Selbst ernste Schwert-Schinken wirken neben diesem hier wie heitere Messerstechereien. Regisseur Toshiya Fujita läßt keine Sekunde Zweifel aufkommen, daß eine Vendetta nicht nur am besten kalt (und ironiefrei) serviert wird, sondern auch überhaupt keinen Spaß macht. Die schneebleiche Yuki (Kaji Meiko) vollzieht ihre Rache mit einer stoisch ungerührten Pflichterfüllung, die einem das Herz zerreißt. "Hör auf!", möchte man seinen DVD-Player anschreien, wenn immer deutlicher wird, daß die Schurken ihren blutreichen Tod zwar mehr als verdient haben, doch der Sog der Revanche auch Unschuldige mitreißt. Das Ende ist schließlich so bitter, daß man ein paar Tage lang nur noch Komödien anschauen mag (aber: Es gab sogar eine Fortsetzung!).

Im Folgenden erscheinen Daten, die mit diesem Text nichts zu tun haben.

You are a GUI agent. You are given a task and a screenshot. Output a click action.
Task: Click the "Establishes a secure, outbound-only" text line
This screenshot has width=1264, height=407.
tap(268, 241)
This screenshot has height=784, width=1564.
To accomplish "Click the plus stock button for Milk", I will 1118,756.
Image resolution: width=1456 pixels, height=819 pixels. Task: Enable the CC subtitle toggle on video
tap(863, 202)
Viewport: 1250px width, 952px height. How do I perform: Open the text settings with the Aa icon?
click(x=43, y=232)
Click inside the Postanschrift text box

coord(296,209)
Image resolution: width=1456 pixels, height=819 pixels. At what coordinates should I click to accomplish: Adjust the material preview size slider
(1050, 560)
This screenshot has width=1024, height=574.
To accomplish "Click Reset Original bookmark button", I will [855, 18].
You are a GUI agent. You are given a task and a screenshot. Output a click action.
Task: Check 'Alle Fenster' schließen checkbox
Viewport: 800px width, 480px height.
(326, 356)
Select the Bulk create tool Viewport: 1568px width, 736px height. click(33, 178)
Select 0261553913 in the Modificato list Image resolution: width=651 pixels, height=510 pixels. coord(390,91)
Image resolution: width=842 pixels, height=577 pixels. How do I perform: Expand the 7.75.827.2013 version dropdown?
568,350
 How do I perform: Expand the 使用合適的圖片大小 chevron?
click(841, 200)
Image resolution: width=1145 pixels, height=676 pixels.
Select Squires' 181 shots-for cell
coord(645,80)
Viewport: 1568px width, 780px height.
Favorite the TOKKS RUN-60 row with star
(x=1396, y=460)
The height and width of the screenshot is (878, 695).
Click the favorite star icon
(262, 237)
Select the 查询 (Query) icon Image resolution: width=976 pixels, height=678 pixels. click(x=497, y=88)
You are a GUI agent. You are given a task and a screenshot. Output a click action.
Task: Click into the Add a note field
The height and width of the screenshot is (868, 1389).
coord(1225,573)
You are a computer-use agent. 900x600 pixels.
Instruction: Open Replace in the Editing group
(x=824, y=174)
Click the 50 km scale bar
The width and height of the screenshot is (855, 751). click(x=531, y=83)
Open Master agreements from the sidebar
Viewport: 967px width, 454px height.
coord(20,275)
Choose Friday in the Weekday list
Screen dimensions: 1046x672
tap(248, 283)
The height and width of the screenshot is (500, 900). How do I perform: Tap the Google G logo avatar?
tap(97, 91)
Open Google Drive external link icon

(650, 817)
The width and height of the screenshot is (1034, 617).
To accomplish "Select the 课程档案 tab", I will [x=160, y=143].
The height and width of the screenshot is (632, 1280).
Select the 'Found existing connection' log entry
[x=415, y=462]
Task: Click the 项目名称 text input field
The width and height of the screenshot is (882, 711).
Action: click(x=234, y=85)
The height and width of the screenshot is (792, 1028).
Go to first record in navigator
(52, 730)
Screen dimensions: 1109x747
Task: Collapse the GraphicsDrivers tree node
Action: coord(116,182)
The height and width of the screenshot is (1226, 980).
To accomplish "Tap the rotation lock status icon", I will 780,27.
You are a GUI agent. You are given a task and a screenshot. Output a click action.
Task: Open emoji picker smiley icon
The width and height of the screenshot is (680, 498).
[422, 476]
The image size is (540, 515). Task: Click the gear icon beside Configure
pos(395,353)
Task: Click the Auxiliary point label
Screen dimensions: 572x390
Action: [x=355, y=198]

Schade, daß erst ein Tarantino kommen muß, um solchen Perlen zu neuen Ehren zu verhelfen. Immerhin macht er keinen Hehl daraus, daß "Lady Snowblood" für ihn eine der Inspirationsquellen für "Kill Bill" war. Man könnte es auch als Buße sehen, denn er hat da ja wirklich ganz schön kräftig abgegriffen: bei der Story, bei formalen Eigenwilligkeiten, bei der Filmmusik und bei einem ganzen Set. Trotzdem wird die tragische Geschichte der Yuko in dieser technisch einwandfreien DVD-Umsetzung hoffentlich nicht nur Tarantino-Fans gefallen. Obwohl das Blut hier in extrem plakativer Weise aus den Körpern spritzt, ist "Lady Snowblood" gewiß kein Pulp-Streifen und erheblich mehr als vordergründiges Schwertgeschepper.
In diesem actionreichen Kunstfilm steckt ein wütender politischer Kommentar - und eine bittere Moral, der sich auch bessere westliche Rachefilme meist verweigern. Zugleich gibt es kaum eine Einstellung, die man sich in ihrer Schönheit nicht an die Wand hängen möchte. Die mordende und doch bis zum Ende unschuldig-reine Yuki schwebt förmlich durch stark stilisierte Sets und räumt verlogene wie unwürdige Gegner mit leichtfüßiger Verletzbarkeit aus der Welt. Experimentaldetails wie Off-Sprecher, Montagen, Comic-Einlagen und Wackelkamera überhöhen die Filmerzählung zu einer Mischung aus Legende und Dokumentation. (Der süßliche Soundtrack, beim Titelstück persönlich gesungen von der Heldin des gnadenlosen Vendetta-Videos, krallt sich dabei schmerzhaft ins Herz). Kurz gesagt: Schluck’. Muß man gesehen haben.